:: PROBLEM DESCRIPTION ::
Replace "Click" with "Select" in the part of the items that opens with the line containing "The width and" and closes with the line containing "Looking at the", then give only those lines again with everything else unchanged.

--- Start of EXTRACTED MATERIAL ---

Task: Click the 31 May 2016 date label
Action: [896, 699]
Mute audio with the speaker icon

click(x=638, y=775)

--- End of EXTRACTED MATERIAL ---
--- Start of EXTRACTED MATERIAL ---

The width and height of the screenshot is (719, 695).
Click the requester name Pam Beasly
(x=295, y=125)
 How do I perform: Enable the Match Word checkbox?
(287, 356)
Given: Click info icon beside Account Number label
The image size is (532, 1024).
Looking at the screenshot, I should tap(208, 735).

--- End of EXTRACTED MATERIAL ---

:: TASK SOLUTION ::
The width and height of the screenshot is (719, 695).
Select the requester name Pam Beasly
(x=295, y=125)
 How do I perform: Enable the Match Word checkbox?
(287, 356)
Given: Select info icon beside Account Number label
The image size is (532, 1024).
Looking at the screenshot, I should tap(208, 735).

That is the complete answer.